§ ZADANIE A: Przepisz z fragmentu o Radomskim Centrum Sportu odcinek od „Radosław Witkowski: Szczerze, to” do „buduje i tyle.”.
§ ZADANIE B: Jakiego dnia według Radosława Witkowskiego hala powinna zostać oddana do użytku, zgodnie z tym, co mówi we fragmencie?
§ ZADANIE C: Zamień na krótką listę akapit fragmentu zaczynający się od „Szczerze, to my zawsze”, tak by zostały w nim najważniejsze fakty.

++++ PODANY FRAGMENT ++++

Marek Wiatrak: Przedstawił Pan w ubiegłym tygodniu budżet Radomia na 2019 rok, ale zacznijmy od inwestycji, która miała się zakończyć w tym roku - budowa Radomskiego Centrum Sportu. Kiedy oddana do użytku zostanie hala przy ul Struga? Teraz, po wyborach, możemy już szczerzej porozmawiać na ten temat.
Radosław Witkowski: Szczerze, to my zawsze mogliśmy powiedzieć, że hala powinna być oddana do użytku 12 listopada. Jednak już wiadomo, że 12 listopada nie zapisze się w historii Radomskiego Centrum Sportu. Wprost odpowiada za to główny wykonawca. Mam nadzieję, że firma ROSA jak najszybciej odda tę halę, bo Radom potrzebuje tego obiektu. Będę wymagał od rady nadzorczej MOSiR-u i prezesa Grzegorza Janduły, aby skutecznie i skrupulatnie egzekwował wszystkie zapisy umowy, na bazie której ROSA buduje i tyle.

++++ WIERSZE ++++

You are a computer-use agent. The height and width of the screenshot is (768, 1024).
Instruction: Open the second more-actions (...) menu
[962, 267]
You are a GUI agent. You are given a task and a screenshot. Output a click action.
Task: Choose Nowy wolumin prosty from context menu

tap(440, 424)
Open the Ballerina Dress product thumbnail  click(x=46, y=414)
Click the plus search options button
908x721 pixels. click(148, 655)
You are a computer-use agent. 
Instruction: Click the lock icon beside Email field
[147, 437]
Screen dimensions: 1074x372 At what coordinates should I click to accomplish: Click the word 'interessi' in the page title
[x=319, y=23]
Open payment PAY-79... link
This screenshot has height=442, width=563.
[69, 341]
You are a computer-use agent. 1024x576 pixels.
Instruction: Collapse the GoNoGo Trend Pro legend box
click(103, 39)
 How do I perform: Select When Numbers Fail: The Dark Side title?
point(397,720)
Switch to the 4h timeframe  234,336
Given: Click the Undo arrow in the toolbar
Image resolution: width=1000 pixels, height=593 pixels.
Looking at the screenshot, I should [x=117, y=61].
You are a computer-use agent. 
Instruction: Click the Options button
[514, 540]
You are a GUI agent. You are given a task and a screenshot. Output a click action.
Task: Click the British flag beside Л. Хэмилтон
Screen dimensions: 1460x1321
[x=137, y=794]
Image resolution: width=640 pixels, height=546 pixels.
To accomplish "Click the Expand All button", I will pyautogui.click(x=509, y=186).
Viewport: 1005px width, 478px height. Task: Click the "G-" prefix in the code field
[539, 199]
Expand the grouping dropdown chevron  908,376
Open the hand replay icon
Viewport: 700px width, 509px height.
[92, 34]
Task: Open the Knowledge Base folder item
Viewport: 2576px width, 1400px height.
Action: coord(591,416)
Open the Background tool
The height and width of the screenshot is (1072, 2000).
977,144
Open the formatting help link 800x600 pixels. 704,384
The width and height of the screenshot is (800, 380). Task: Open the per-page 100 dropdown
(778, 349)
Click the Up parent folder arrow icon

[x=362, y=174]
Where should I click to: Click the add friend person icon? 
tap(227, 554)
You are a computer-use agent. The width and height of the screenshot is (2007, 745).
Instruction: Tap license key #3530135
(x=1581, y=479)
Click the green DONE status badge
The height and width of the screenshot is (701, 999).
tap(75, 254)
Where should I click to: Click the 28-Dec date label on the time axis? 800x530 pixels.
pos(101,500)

++++

§ ODPOWIEDŹ A:
Radosław Witkowski: Szczerze, to my zawsze mogliśmy powiedzieć, że hala powinna być oddana do użytku 12 listopada. Jednak już wiadomo, że 12 listopada nie zapisze się w historii Radomskiego Centrum Sportu. Wprost odpowiada za to główny wykonawca. Mam nadzieję, że firma ROSA jak najszybciej odda tę halę, bo Radom potrzebuje tego obiektu. Będę wymagał od rady nadzorczej MOSiR-u i prezesa Grzegorza Janduły, aby skutecznie i skrupulatnie egzekwował wszystkie zapisy umowy, na bazie której ROSA buduje i tyle.

§ ODPOWIEDŹ B: 12 listopada.

§ ODPOWIEDŹ C:
- Hala powinna być oddana do użytku 12 listopada, ale już wiadomo, że ten termin nie zostanie dotrzymany.
- Wprost odpowiada za to główny wykonawca.
- Witkowski ma nadzieję, że firma ROSA jak najszybciej odda halę, bo Radom potrzebuje tego obiektu.
- Będzie wymagał od rady nadzorczej MOSiR-u i prezesa Grzegorza Janduły, by skutecznie i skrupulatnie egzekwowali zapisy umowy, na podstawie której ROSA buduje halę.